#### [WHAT YOU HAVE TO DO]
Reproduce the lines of each of the following records word for word. Omit the pictures.

─── PROVIDED INFORMATION

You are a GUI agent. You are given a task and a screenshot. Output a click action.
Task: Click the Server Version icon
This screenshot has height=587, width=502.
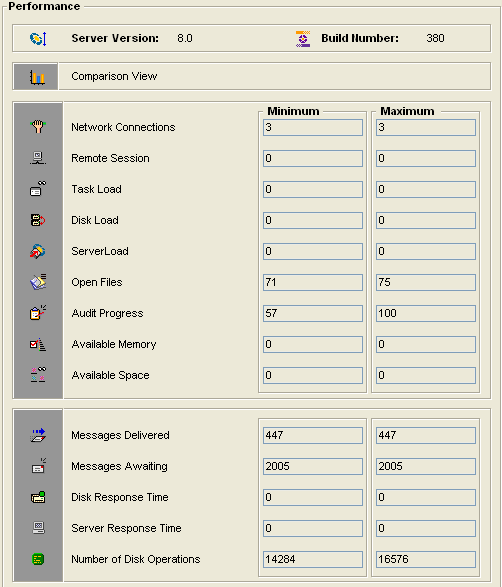(38, 38)
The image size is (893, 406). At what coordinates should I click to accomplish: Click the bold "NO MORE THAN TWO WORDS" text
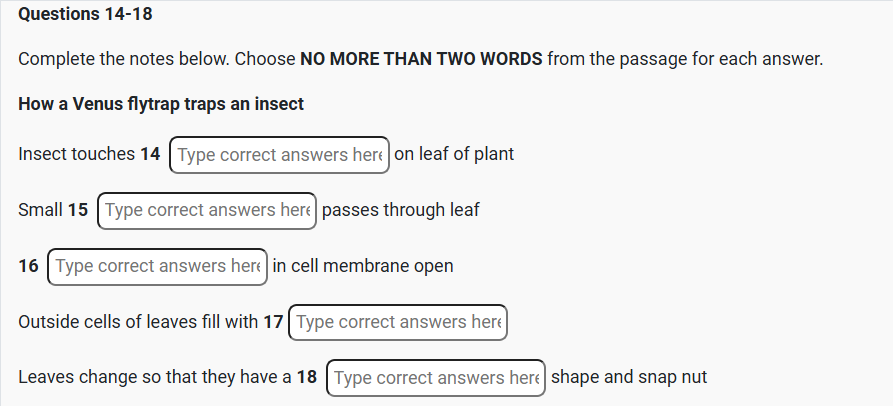click(x=421, y=59)
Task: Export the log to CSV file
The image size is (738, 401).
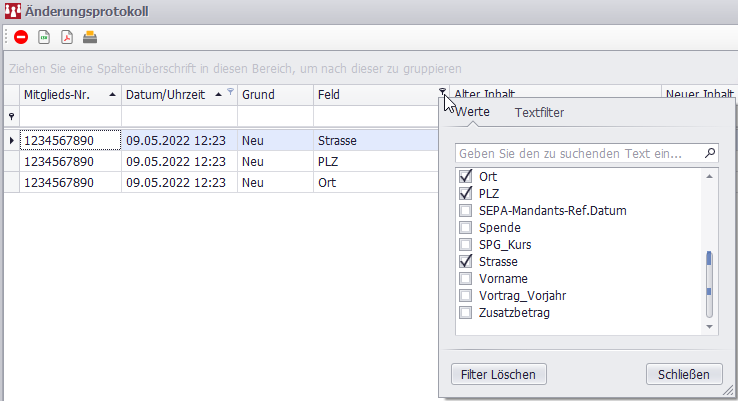Action: point(44,38)
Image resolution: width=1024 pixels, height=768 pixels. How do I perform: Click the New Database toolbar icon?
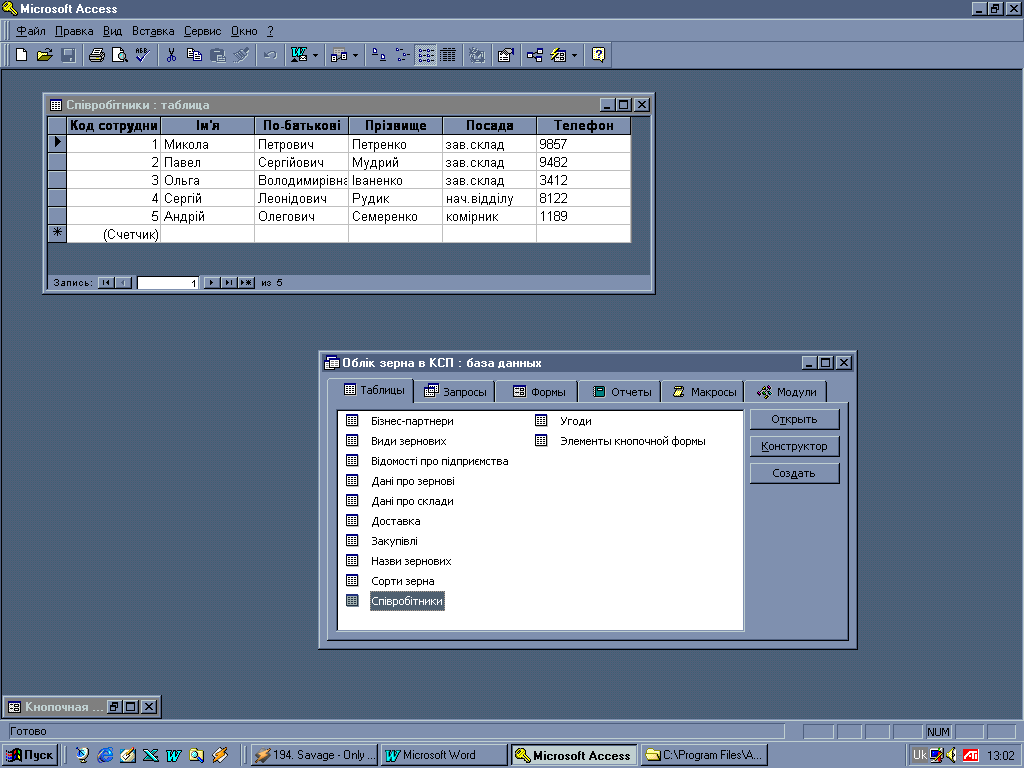point(22,55)
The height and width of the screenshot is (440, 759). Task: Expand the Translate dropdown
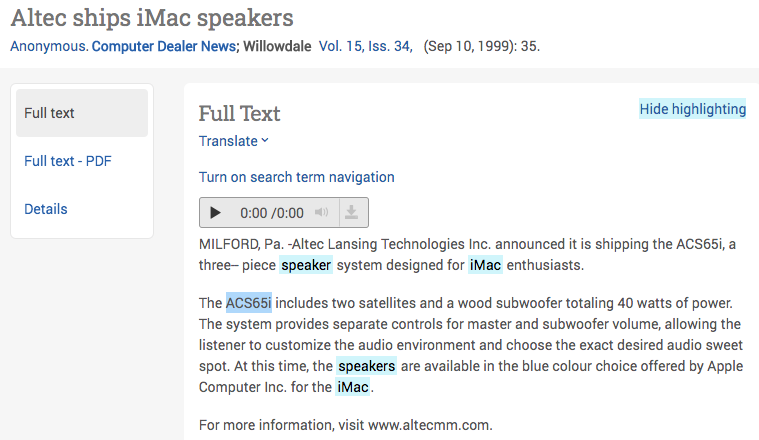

──────

#### [WRITTEN RESPONSE]
You are a GUI agent. You are given a task and a screenshot. Output a click action.
Task: Click the Server Version icon
This screenshot has height=587, width=502.
(38, 38)
The image size is (893, 406). At what coordinates should I click to accomplish: Click the bold "NO MORE THAN TWO WORDS" text
click(x=421, y=59)
Task: Export the log to CSV file
The image size is (738, 401).
Action: point(44,38)
Image resolution: width=1024 pixels, height=768 pixels. How do I perform: Click the New Database toolbar icon?
point(22,55)
The height and width of the screenshot is (440, 759). Task: Expand the Translate dropdown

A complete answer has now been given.